Since the storm is coming in on Friday, I started cleaning up the edges of certain trails and cleaned up a new area for snow storage.

I did have a small maple and a small yellow birch branch that came down in the last windstorm so they went in the stacks.


----------



## Bobbob (Dec 12, 2022)

Replaced the wood we have burned so far and filled a rack in the garage. Off work tomorrow so heading to the woods to split for a couple hours before rain returns on Wednesday.  Deer season is over and the freezer is full...time to get back to it


----------



## Wisdomoak159#19 (Dec 12, 2022)

Got off work a bit early today. Had a good ash scrounge ( 2 trees that had  blown over) and split and stacked more on next seasons pile


----------



## ClintonH (Dec 12, 2022)

After almost 6 months with the portable sawmill, I've begun cutting up slab wood.  I'm guessing I'll have just over a cord of slab wood, from 24 logs--mostly red oak with a few hard maple as well.  Dad recalled just burning his up since it was so much work to cut for the wood you get--I disagree!  He's also cutting dead ash from the woods this fall...to burn this winter.  I have odds and ends of butt logs from those saw logs as well, all red oak, to get to at some point this winter!


----------



## Bobbob (Dec 13, 2022)

Split some more ash today. The splitter was inherited from my Grandfather. It's gotta be at least 30 years old. I replaced the Briggs with a 6 horse Honda about ten years ago. I couldn't even guess how many cords it has split but has to be more than 300 or so. I've been averaging 8 cords a year myself and my Dad uses it also. Just like everything else...they don't make them like they used to


----------



## twilli91 (Dec 13, 2022)

Got some oak delivered last week and some more soft wood today. One I am off today, its time to start cutting.


----------



## Wisdomoak159#19 (Dec 15, 2022)

Did a wood cleanup job today. 2 trailers of rotten willow taken to local mulch place. Able to save some Chinese elm some silver maple and some unknown. Css some ash from a previous scrounge


----------



## thewoodlands (Dec 17, 2022)

I've been plowing a chit load the last two days and today I planned on taking some pictures but when I was plowing a neighbors driveway my wife called me, another neighbor needed me to plow and take care of a tree that came down across their driveway.

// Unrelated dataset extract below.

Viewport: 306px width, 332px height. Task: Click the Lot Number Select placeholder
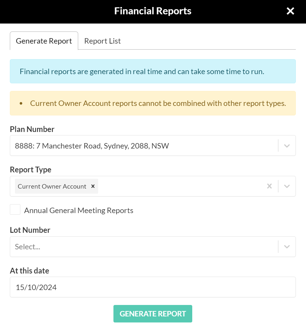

I went down and another neighbor had pulled it down with a change and truck so I pushed the red maple out of the way and plowed the driveway and shoveled their sidewalk. Once I came home I finished up enough of our driveway that we had plenty of room to get out.

I put the tractor away and put a chain on the 310 and jumped in the Rhino, once I was down to the red maple at our neighbors, I bucked it up and then it was thrown in a pile under a big pine. They said I could have it but it looked like it was on another persons property so I left it.

Tomorrow my plans (hopefully) will be to plow out more trails on our property and start cleaning up some dead pine branches and part of a cherry tree the snow brought down overnight. 

It looks like we might have another storm coming in before Christmas so we better put in some wood.


----------



## NickW (Dec 17, 2022)

I blew up my snowblower today...🤬. Only paid like $200 for it used 3 years ago, so I figure I probably got my money out of it; but still... And it was my own damned fault. DUMMY


----------



## thewoodlands (Dec 17, 2022)

NickW said:


> I blew up my snowblower today...🤬. Only paid like $200 for it used 3 years ago, so I figure I probably got my money out of it; but still... And it was my own damned fault. DUMMY


I won't like that, should I ask what happened?


----------



## clancey (Dec 17, 2022)

Sorry that happened but you used it for three years and got your moneys worth out of it and this is good--but what dumb thing did you do for I am curious too...clancey


----------



## NickW (Dec 17, 2022)

I swear I checked the oil when I got it running in fall... 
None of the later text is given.